On flexibility I think it’s just that vacuum and the wicking structure that limits the materials. I’m not a material science expert by any means but I have to imagine someone has worked on this.

hinkley•9mo ago
We don’t bond heat plates to the top of CPUs due to the coefficient of thrermal expansion right? Isn’t that why we need paste?

Because of CoTE was a non issue I would think we could dig heat dissipation channels into the top of chips, maybe Serpinski gasket style. A little proper lapping and you’d get an airtight seal with the heat sink.

bobmcnamara•9mo ago
CoTE between nickel plater copper integrated heat spreaders and copper heat pipes can be a non-issue, especially over such a small area.

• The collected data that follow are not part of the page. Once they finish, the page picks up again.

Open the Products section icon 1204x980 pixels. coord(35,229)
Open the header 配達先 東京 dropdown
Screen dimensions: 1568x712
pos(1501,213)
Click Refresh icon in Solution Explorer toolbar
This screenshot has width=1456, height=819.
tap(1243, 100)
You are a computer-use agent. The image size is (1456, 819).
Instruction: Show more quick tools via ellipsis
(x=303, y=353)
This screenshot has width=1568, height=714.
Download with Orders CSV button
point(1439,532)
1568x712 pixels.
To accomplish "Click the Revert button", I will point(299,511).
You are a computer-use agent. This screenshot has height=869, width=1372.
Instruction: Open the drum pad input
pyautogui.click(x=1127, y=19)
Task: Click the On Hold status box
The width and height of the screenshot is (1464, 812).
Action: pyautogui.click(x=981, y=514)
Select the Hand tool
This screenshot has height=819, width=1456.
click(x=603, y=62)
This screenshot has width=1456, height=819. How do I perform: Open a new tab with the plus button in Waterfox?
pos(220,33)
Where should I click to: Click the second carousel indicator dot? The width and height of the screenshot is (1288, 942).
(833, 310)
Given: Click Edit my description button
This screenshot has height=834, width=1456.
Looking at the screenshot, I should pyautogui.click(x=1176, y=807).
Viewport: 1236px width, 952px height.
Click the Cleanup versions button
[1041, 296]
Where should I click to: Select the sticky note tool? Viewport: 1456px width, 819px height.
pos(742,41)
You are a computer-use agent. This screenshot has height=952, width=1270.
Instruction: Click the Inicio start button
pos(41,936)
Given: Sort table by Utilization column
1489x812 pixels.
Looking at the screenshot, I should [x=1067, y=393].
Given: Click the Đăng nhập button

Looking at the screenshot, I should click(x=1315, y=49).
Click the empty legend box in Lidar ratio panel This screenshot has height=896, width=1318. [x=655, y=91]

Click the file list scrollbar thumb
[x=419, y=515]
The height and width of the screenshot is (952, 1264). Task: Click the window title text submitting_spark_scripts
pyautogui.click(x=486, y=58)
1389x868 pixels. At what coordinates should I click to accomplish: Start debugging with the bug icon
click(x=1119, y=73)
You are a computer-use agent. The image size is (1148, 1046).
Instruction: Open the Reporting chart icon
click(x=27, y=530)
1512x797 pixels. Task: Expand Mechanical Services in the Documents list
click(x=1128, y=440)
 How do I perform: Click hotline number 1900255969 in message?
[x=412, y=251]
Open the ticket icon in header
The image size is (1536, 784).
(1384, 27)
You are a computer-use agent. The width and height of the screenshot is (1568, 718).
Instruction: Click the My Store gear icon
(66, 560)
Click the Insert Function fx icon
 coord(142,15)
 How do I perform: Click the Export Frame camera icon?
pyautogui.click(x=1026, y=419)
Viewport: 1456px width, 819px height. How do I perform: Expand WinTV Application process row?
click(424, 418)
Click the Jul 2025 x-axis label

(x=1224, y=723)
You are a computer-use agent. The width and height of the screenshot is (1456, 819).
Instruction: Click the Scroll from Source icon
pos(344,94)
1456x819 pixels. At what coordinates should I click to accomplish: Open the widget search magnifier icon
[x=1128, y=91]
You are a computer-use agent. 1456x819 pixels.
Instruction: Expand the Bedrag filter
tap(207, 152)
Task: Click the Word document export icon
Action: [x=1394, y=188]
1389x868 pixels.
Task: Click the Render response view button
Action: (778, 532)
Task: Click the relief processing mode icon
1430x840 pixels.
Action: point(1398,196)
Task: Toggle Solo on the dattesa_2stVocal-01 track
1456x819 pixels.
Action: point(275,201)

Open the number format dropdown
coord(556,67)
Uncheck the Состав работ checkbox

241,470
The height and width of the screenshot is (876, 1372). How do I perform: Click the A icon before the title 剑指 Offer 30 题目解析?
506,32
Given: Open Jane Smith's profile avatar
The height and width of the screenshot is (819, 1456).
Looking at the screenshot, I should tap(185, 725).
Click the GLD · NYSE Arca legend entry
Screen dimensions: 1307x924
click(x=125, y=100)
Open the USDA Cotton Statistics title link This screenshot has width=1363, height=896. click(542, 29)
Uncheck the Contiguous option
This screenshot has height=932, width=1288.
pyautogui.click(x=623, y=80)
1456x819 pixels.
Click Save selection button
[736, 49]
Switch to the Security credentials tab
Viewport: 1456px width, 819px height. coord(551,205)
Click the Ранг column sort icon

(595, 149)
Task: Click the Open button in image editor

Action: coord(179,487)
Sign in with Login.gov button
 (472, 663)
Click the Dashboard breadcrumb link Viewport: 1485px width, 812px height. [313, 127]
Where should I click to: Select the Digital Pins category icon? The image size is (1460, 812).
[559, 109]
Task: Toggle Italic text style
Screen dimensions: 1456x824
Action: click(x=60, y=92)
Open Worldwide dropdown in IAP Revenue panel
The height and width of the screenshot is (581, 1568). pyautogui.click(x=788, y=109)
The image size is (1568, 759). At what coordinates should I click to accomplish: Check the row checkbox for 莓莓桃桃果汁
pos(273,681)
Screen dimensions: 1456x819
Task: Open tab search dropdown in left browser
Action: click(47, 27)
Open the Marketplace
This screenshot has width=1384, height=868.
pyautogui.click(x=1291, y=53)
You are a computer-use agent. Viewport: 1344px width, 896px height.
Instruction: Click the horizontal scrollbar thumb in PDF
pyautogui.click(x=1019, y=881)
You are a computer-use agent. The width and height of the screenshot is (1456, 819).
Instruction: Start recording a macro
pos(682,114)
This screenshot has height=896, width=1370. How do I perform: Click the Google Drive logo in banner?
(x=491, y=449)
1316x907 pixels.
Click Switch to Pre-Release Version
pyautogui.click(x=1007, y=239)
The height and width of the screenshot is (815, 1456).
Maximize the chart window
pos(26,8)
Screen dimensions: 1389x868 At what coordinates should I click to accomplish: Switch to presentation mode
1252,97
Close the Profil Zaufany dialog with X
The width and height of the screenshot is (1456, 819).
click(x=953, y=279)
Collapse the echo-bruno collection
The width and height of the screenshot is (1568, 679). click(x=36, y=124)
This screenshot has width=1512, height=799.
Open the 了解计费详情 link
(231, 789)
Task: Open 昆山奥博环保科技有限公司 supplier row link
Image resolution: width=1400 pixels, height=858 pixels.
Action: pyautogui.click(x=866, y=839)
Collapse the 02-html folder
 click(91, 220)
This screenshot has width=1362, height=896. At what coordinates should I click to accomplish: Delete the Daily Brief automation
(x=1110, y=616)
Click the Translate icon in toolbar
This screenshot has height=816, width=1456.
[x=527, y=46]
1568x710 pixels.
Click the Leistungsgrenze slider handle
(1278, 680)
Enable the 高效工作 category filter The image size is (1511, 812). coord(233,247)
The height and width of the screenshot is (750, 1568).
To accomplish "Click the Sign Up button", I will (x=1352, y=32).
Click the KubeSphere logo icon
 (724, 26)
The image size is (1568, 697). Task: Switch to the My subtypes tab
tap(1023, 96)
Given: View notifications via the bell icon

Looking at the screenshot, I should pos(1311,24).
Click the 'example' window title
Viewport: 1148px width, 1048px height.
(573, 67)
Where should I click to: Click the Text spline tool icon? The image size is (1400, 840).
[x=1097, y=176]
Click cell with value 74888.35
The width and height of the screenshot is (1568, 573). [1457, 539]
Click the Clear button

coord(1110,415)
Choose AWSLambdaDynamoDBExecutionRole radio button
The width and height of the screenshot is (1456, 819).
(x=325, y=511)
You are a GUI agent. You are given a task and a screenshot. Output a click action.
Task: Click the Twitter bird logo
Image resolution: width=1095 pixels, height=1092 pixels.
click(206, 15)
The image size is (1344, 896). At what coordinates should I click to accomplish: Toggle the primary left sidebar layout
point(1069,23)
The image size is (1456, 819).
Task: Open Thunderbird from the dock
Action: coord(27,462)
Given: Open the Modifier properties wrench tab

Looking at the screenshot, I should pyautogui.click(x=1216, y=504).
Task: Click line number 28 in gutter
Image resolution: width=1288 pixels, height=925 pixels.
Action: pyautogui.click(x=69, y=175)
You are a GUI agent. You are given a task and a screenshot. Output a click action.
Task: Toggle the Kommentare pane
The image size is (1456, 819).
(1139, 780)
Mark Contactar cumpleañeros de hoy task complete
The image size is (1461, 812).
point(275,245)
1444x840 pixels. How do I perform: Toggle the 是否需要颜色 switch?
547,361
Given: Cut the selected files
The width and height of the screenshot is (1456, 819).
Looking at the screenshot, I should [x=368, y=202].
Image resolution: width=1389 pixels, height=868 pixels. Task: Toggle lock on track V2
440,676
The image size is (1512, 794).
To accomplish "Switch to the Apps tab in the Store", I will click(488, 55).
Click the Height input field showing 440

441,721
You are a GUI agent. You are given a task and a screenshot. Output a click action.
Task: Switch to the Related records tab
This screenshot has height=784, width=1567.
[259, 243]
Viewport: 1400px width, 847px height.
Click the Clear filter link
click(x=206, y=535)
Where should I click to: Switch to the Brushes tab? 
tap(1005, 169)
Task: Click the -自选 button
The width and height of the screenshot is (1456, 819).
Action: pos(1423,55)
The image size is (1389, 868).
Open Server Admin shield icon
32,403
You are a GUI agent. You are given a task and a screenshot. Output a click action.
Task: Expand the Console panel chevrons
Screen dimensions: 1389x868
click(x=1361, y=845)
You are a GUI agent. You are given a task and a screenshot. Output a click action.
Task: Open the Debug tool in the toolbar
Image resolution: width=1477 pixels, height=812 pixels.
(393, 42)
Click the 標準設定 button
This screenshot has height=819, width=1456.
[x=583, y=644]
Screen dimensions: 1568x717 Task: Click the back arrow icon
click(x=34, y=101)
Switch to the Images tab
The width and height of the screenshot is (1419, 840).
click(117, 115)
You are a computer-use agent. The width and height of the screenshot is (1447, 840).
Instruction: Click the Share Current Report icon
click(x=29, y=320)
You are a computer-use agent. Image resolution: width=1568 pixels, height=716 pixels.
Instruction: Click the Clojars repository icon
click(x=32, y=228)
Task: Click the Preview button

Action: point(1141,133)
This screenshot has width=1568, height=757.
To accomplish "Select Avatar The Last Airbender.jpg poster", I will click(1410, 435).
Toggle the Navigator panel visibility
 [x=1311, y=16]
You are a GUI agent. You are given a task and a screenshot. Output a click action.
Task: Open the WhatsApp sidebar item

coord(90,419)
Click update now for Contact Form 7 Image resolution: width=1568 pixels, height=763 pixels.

Increasing the effective surface area is an interesting idea, though minimizing the seam thickness also works to reduce the thermal resistance of the joint, and seems to be more common.

JonChesterfield•9mo ago
Lots of silicon degradation modes get worse with increasing temperature. Optimising for 100C, laptop style, roughly means running low clocks, low volts, expecting shorter lifespan.
crote•9mo ago
Thermal resistance, for one. There's always going to be a temperature gradient from the hottest hotspot to the evaporation surface of your cooler. If you want your cooler to be at 100C, your hotspot is going to have to be significantly hotter: can the chip handle running at 150C, or 175C?
librasteve•9mo ago
i really like this idea … two supportive arguments are (i) you want to run your trannies hot vs. ambient to drive heat flow [they already run at 80-100°C] and (ii) you can use heat pipe vacuum tech to fine tune the capillary transition temp and to produce a lower temp arterial cooling circuit.